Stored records
○ ○ ○ ○

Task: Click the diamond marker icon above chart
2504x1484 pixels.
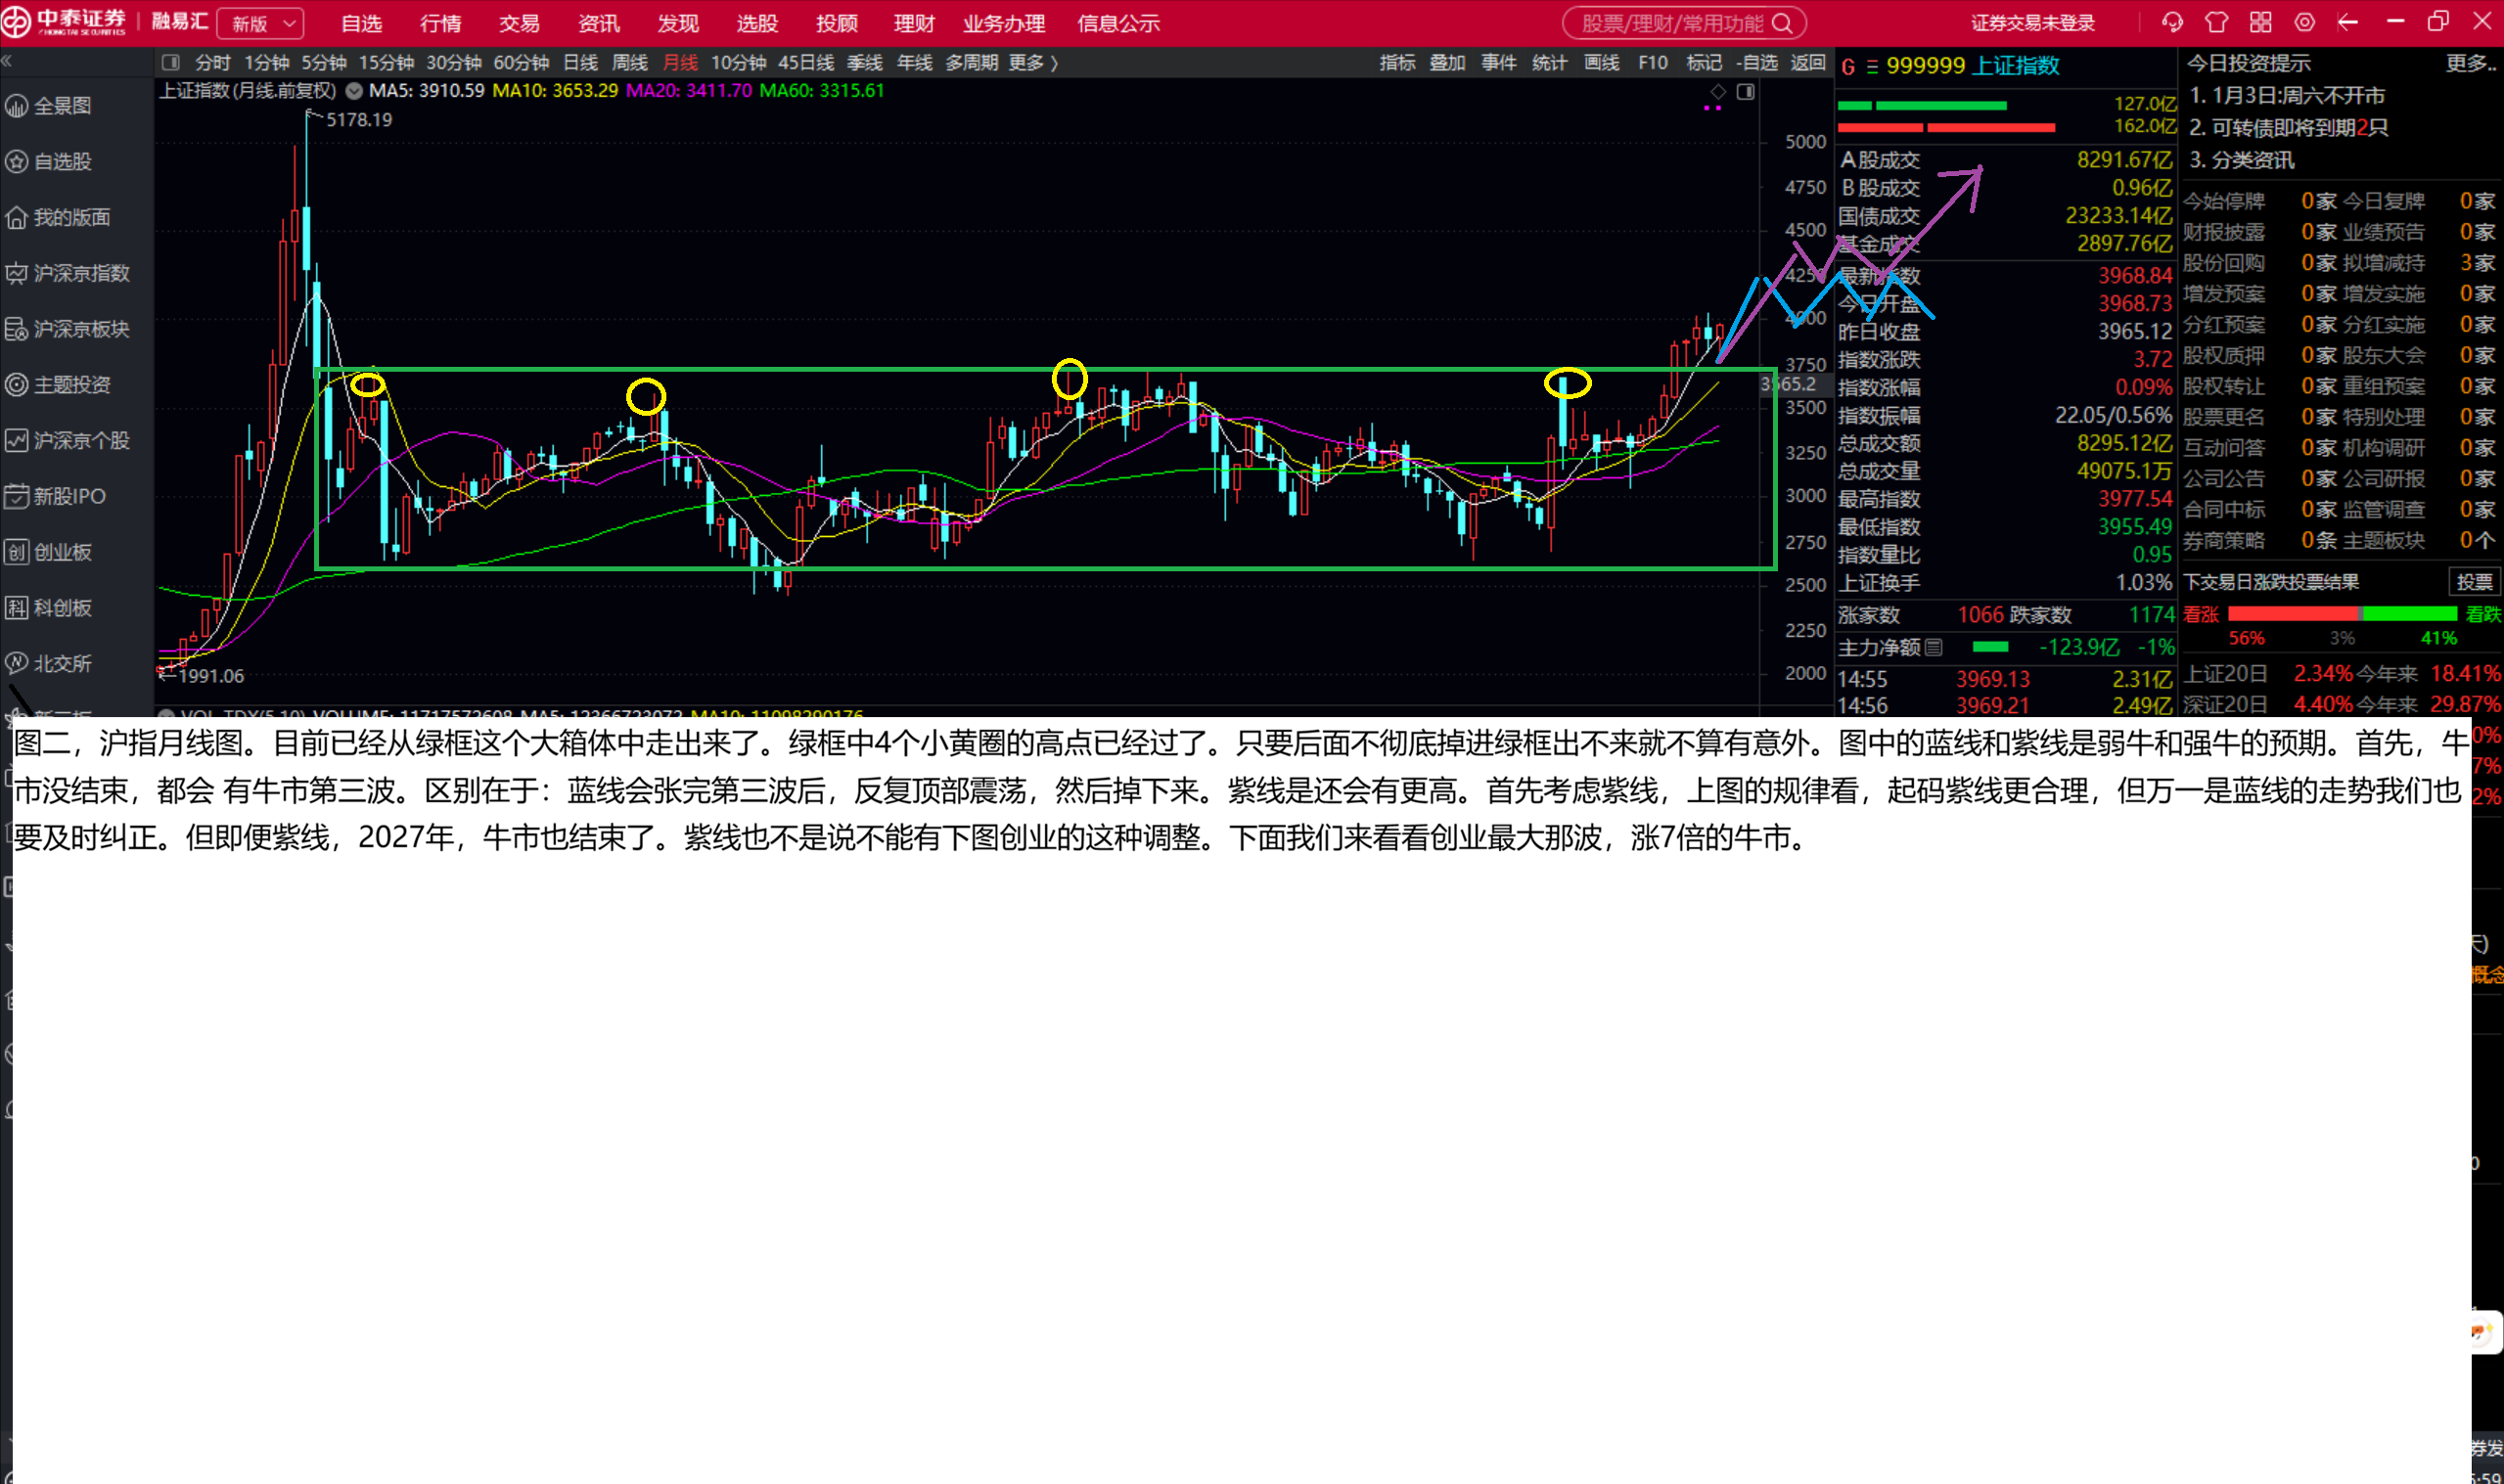Action: [1717, 92]
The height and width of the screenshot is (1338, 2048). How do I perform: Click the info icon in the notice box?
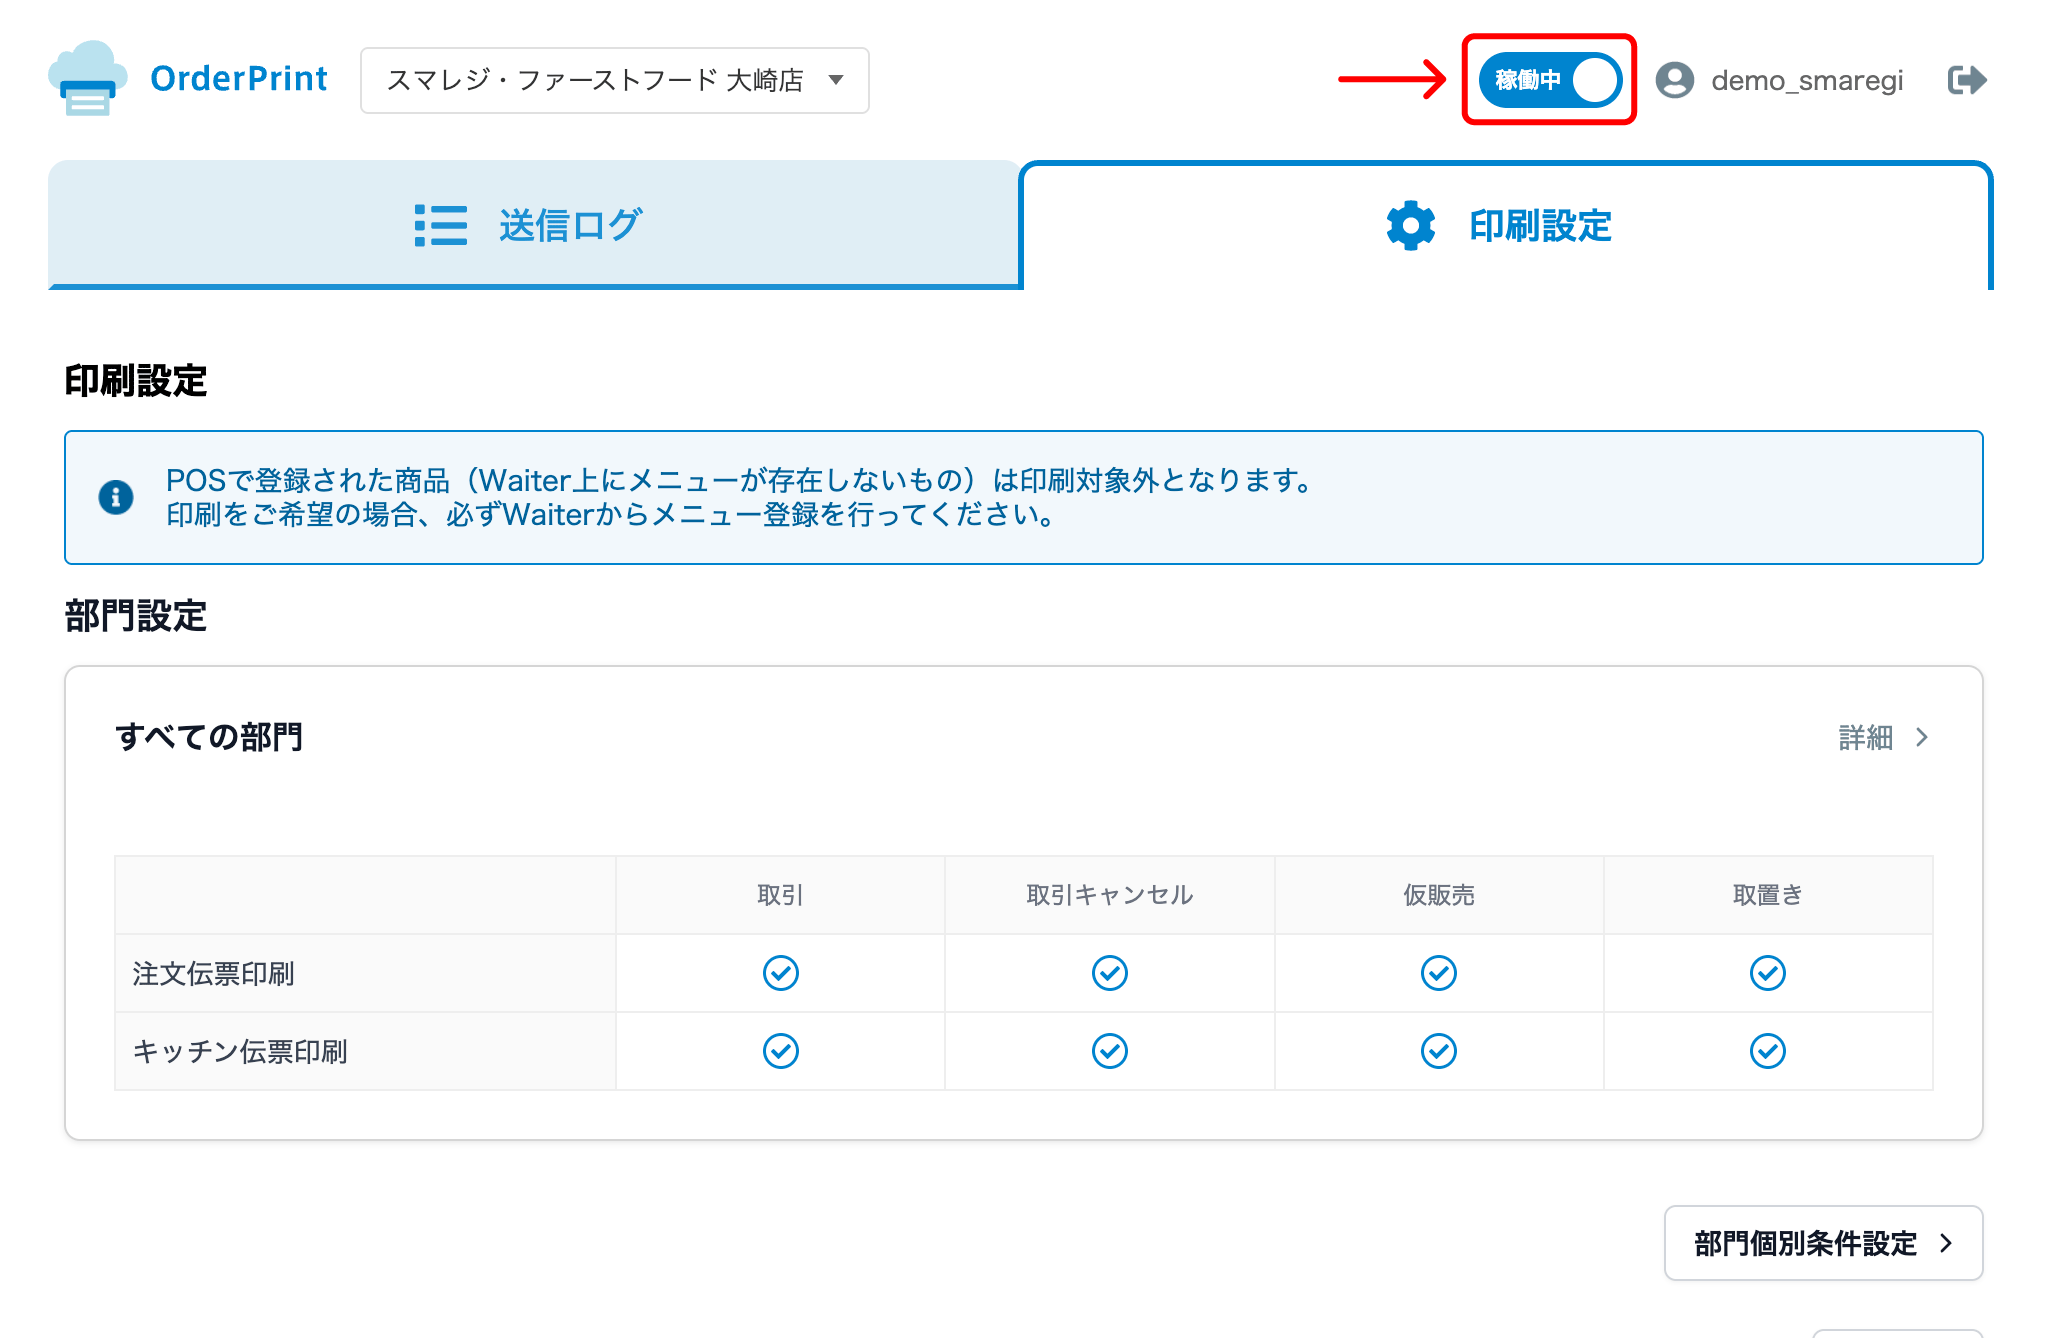pyautogui.click(x=116, y=496)
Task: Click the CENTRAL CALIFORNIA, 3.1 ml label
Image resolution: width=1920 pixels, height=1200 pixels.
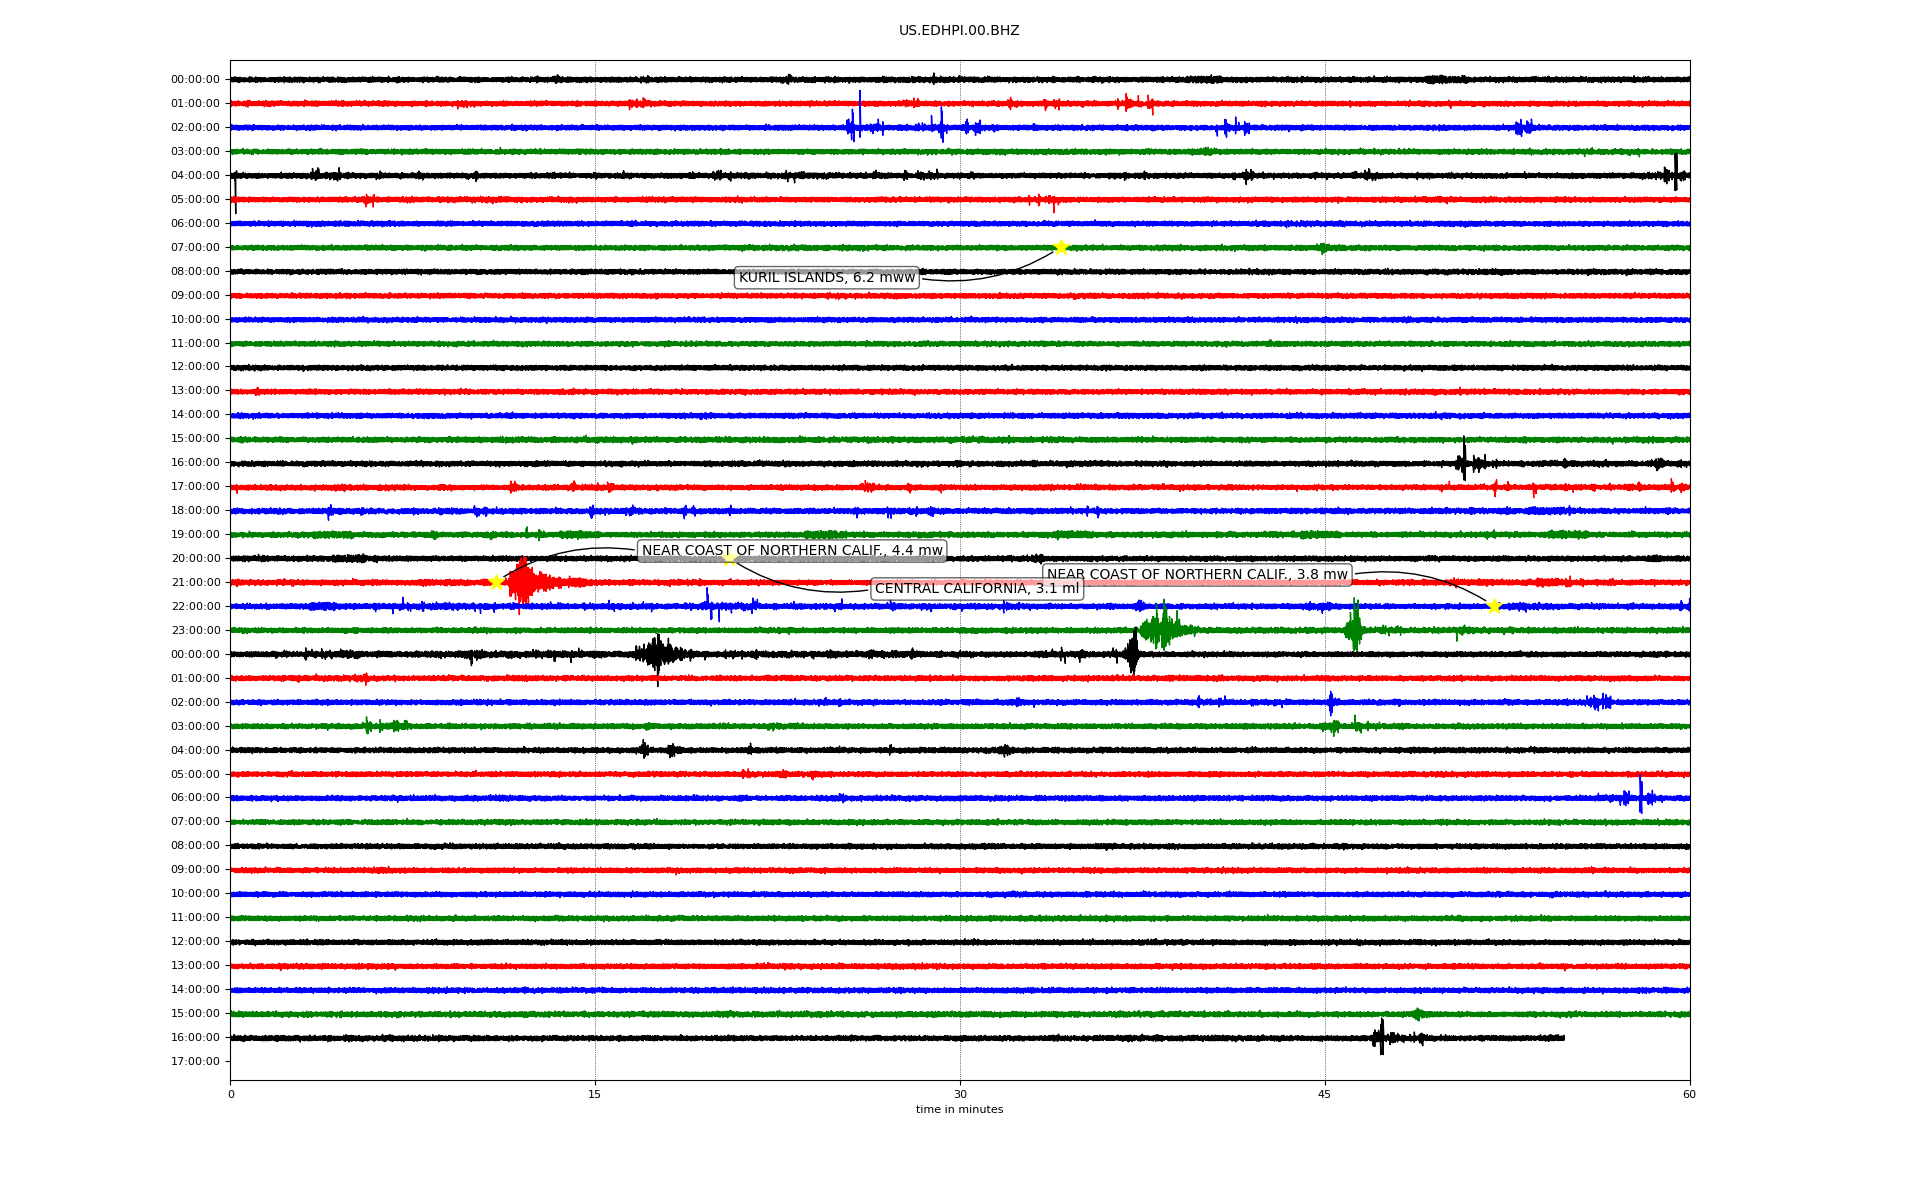Action: 977,588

○ ○ ○ ○

Without any pictures, please write out the lines from the one containing "Image resolution: width=1920" through the final line of the data, exactly and inclusive of both ends.

● Output of the task
Image resolution: width=1920 pixels, height=1200 pixels.
Action: 977,588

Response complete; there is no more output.